The European Union (EU) already insists. Its General Data Privacy Regulation (GDPR) protects "fundamental rights and freedoms of natural persons and in particular their right to the protection of personal data." It creates rules for the processing and movement of Europeans' personal data. Should you doubt the Europeans' intent here, you can trace the GDPR's lineage back to the 1948 UN Declaration of Human Rights. Ratified by the fledgling UN in the wake of World War II, this declaration affirmed that "the inherent dignity and … equal and inalienable rights of all … is the foundation of freedom, justice and peace in the world."


These values are consistent with our American democratic ideals. Unfortunately, the EU Court of Justice has ruled twice (in 2015 and 2021) that current US laws and regulations are insufficient for GDPR-compliance.

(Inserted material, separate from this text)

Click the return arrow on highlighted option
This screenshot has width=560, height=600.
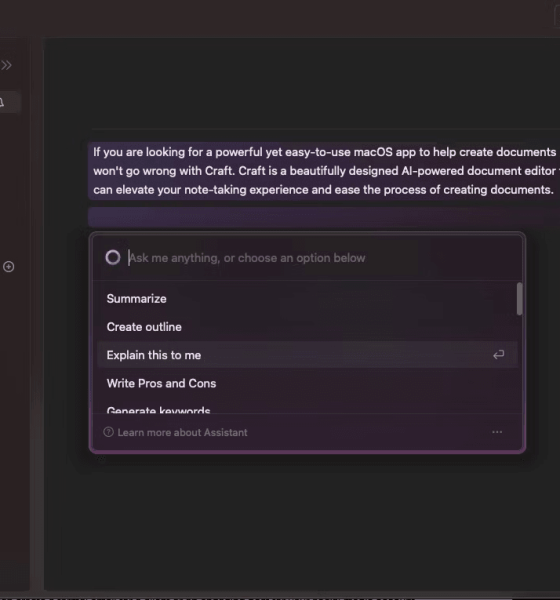[498, 355]
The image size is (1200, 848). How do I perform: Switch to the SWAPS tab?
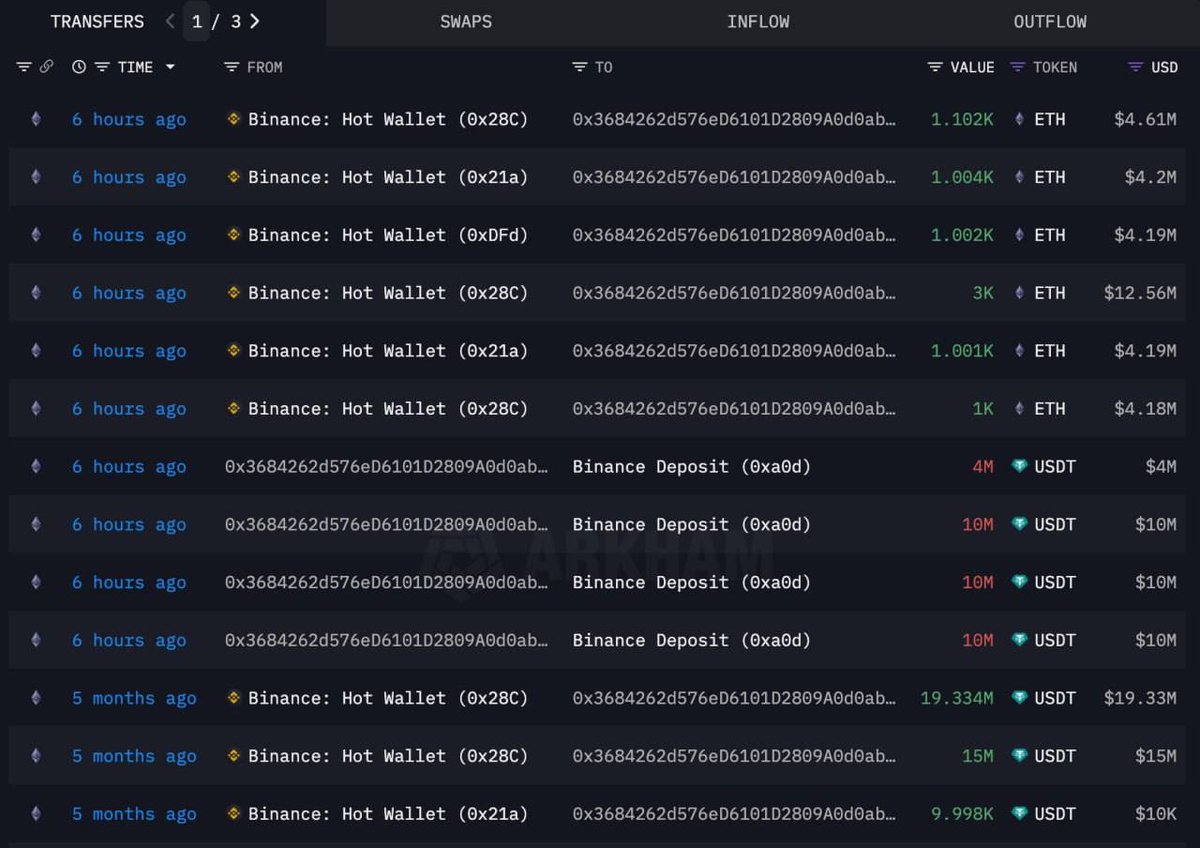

Each US company seeking to do business in Europe must individually achieve GDPR compliance instead of being grandfathered in under a US-EU agreement.


The pressure on Washington to pass new privacy legislation does not come from just overseas. In the domestic arena, state legislatures are considering and ratifying new privacy laws of their own. State laws like the California Consumer Privacy Act (CCPA, 2018) and the California Privacy Rights Act (CPRA, 2020) ratcheted up national awareness about consumer privacy. CCPA gave Californians

  • The right to know about the personal information a business collects about them and how it is used and shared;
  • The right to delete personal information collected from them (with some exceptions);
  • The right to opt-out of the sale of their personal information; and
  • The right to non-discrimination for exercising their CCPA rights.

CPRA expanded and introduced new consumer rights and adopted select GDPR principles.


US companies now face some complex privacy law challenges. Without federal privacy legislation, they will have to comply with the different privacy laws in 50 individual states. Or Congress could ratify a federal privacy bill that preempts all (or most of) the provisions of state privacy laws. Which alternative do you think the commercial world would prefer?


US companies also need the government to find a way to expedite GDPR compliance. No doubt about it, it's a thorny issue. It may be solved by a trade agreement or revisions to the law. The bottom line is that GDPR compliance is dulling our economic competitiveness in Europe, and this issue needs to be resolved.


We have a responsibility as citizens to be well informed on important issues and provide feedback to our leaders. Most scholars agree that privacy is essential to democracy. So think about it. Is privacy still important to us as a democratic nation? Why do computer breaches happen so often? What privacy provisions could protect us better? Do we need a new federal privacy law or is additional regulation sufficient? How does GDPR fit into all this?


Congress needs to hear from us, its constituents, before it can pass new privacy legislation. Let's live up to our responsibilities. Let them know we believe in privacy so they can enact additional measures we need to protect it.